GIVEN ENTRIES
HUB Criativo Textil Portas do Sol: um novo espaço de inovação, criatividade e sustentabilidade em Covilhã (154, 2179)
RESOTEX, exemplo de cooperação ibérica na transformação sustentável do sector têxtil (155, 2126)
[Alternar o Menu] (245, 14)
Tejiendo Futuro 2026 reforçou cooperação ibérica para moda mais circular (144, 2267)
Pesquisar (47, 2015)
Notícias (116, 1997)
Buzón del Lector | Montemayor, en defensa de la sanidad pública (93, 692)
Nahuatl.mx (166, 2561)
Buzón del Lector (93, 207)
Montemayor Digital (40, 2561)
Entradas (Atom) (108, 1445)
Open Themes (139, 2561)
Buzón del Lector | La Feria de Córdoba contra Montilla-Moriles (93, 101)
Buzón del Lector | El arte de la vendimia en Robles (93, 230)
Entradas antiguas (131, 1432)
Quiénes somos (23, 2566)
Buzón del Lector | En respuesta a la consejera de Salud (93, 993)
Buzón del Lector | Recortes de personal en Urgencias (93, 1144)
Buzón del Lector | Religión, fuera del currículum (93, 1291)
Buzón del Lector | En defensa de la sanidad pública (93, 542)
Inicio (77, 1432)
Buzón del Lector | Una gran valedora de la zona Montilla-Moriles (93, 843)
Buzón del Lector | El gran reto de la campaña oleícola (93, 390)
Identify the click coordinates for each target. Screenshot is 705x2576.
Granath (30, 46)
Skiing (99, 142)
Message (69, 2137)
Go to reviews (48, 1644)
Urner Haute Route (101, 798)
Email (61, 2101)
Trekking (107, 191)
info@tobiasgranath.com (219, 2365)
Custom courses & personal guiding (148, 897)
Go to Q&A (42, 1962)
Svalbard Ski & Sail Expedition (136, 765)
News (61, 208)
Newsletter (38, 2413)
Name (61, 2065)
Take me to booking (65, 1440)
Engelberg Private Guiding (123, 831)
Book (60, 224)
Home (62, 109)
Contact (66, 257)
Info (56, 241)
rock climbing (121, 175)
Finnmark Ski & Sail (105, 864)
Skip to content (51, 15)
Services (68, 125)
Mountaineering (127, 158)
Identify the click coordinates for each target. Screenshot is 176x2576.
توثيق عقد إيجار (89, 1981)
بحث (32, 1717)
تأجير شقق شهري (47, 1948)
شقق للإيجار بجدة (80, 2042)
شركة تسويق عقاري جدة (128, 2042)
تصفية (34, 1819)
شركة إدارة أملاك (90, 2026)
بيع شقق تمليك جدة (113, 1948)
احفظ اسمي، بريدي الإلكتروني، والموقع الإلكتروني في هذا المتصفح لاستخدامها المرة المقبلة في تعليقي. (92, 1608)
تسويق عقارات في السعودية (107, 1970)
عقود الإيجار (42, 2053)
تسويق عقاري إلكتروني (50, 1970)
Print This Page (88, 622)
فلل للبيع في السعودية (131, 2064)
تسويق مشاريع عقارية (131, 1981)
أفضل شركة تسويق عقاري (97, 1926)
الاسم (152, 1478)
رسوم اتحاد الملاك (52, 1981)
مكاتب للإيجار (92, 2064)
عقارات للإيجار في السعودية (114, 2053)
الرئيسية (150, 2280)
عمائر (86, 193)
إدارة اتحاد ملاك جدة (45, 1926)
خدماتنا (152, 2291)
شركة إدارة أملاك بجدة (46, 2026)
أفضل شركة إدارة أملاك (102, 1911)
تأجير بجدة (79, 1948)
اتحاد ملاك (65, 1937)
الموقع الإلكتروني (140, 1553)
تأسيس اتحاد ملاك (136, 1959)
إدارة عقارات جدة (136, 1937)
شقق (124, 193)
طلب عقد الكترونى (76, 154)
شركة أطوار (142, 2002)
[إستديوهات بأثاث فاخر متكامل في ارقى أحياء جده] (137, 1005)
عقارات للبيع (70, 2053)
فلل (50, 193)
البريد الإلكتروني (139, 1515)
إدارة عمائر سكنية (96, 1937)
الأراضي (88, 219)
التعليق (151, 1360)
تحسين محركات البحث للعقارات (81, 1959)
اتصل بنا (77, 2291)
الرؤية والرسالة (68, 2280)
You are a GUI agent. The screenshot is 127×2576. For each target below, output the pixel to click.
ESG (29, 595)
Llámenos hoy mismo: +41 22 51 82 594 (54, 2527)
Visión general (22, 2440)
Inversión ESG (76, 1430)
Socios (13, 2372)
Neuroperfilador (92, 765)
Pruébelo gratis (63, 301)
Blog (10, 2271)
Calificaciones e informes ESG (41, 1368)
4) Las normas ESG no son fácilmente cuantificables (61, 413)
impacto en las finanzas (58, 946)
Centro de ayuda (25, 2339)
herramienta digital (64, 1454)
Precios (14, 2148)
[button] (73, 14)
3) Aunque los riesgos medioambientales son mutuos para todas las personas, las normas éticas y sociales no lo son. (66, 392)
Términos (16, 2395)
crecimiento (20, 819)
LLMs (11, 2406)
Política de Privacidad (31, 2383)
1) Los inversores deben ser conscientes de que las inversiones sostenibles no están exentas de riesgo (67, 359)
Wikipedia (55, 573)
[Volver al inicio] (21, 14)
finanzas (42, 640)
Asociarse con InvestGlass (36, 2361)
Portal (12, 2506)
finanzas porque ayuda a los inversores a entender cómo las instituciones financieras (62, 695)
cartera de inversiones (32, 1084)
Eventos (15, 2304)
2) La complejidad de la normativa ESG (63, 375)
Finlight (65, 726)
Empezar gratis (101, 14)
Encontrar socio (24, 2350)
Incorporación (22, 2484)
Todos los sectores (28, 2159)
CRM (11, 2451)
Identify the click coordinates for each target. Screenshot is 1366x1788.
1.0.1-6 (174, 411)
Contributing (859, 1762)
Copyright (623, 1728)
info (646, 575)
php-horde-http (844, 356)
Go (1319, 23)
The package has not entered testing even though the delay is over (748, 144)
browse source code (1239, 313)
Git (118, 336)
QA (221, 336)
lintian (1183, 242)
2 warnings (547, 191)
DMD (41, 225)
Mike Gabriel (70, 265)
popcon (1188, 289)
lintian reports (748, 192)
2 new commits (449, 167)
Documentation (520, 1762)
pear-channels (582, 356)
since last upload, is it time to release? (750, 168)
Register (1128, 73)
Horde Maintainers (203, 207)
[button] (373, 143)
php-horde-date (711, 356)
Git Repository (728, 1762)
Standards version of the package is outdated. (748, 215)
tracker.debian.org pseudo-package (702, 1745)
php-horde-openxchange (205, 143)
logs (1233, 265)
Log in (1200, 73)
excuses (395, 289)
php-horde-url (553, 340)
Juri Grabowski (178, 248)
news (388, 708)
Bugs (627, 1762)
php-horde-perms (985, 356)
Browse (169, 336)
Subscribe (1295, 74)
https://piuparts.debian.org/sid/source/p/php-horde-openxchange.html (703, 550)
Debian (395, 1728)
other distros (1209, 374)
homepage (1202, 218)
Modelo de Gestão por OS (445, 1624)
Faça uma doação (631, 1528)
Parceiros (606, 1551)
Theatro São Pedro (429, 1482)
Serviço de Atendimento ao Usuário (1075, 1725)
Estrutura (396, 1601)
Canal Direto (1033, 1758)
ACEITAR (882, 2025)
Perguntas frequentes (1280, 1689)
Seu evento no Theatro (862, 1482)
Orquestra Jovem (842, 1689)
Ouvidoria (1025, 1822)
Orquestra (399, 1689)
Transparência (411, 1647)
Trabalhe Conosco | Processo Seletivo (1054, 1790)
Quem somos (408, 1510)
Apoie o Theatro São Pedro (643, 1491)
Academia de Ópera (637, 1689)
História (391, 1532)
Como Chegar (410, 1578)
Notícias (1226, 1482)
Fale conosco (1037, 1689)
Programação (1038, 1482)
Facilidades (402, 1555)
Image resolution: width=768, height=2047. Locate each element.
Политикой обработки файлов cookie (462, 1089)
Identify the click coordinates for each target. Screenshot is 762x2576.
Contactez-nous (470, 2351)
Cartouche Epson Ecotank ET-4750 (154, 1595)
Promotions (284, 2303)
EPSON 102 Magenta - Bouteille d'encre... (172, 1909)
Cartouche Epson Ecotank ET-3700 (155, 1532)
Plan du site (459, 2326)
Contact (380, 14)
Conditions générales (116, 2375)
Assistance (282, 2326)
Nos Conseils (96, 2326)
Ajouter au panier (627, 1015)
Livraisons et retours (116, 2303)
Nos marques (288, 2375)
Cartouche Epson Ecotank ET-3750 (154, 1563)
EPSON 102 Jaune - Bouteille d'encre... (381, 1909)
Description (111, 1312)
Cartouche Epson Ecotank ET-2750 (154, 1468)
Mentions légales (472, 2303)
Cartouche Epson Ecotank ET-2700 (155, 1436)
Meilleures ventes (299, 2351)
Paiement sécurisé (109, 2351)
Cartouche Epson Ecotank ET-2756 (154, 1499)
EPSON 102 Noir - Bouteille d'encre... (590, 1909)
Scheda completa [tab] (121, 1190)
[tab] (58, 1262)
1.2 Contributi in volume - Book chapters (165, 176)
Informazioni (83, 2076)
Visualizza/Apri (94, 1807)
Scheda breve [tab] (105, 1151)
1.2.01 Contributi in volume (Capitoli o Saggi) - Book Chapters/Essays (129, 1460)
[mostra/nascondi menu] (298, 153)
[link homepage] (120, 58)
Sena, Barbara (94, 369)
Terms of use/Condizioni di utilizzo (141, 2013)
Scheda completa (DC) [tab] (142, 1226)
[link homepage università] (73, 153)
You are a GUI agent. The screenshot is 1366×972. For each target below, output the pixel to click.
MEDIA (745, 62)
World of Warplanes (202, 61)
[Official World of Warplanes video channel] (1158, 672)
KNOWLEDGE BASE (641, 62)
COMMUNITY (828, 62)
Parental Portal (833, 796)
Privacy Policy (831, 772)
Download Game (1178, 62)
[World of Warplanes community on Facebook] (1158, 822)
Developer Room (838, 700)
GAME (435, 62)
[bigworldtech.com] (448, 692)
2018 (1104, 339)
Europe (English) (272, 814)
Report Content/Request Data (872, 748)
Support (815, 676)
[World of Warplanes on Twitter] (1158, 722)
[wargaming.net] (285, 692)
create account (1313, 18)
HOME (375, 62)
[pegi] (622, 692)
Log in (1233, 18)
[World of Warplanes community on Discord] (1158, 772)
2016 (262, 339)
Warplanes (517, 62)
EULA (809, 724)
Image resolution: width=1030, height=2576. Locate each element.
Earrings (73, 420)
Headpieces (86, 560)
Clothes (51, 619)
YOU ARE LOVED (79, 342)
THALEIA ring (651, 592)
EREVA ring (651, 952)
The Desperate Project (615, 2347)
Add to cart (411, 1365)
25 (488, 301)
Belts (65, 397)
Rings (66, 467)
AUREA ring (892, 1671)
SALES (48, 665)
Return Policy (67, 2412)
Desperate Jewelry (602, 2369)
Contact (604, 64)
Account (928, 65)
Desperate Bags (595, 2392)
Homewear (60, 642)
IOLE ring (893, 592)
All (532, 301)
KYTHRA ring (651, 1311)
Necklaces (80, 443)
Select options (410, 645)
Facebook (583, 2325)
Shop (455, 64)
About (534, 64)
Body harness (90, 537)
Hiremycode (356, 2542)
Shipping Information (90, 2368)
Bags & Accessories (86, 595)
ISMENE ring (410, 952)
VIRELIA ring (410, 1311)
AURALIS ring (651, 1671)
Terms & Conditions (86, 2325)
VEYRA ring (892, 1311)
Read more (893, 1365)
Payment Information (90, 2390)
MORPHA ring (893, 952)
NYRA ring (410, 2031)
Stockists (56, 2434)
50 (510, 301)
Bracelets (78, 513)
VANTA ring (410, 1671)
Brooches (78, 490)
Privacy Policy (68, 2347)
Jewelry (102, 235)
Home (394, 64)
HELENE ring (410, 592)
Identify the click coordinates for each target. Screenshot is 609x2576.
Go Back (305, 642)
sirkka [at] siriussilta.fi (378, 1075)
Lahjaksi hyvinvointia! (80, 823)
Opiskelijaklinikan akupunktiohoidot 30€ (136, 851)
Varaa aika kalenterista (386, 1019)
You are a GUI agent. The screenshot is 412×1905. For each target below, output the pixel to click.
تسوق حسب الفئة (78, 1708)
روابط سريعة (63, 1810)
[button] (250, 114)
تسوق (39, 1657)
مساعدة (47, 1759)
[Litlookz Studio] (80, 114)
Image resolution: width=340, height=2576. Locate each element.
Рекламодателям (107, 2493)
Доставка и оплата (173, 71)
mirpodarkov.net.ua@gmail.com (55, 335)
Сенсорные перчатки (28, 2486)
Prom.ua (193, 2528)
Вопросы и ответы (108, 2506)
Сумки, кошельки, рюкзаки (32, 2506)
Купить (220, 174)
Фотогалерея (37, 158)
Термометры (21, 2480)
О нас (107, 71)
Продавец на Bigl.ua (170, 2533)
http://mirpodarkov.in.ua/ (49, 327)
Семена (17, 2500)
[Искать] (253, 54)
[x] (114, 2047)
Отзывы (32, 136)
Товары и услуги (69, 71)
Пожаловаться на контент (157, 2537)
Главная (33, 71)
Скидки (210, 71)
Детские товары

PROBLEM DESCRIPTION
Copy every line in the data above that has the string "mirpodarkov" in it.

ANSWER FOR THIS EXERCISE
mirpodarkov.net.ua@gmail.com (55, 335)
http://mirpodarkov.in.ua/ (49, 327)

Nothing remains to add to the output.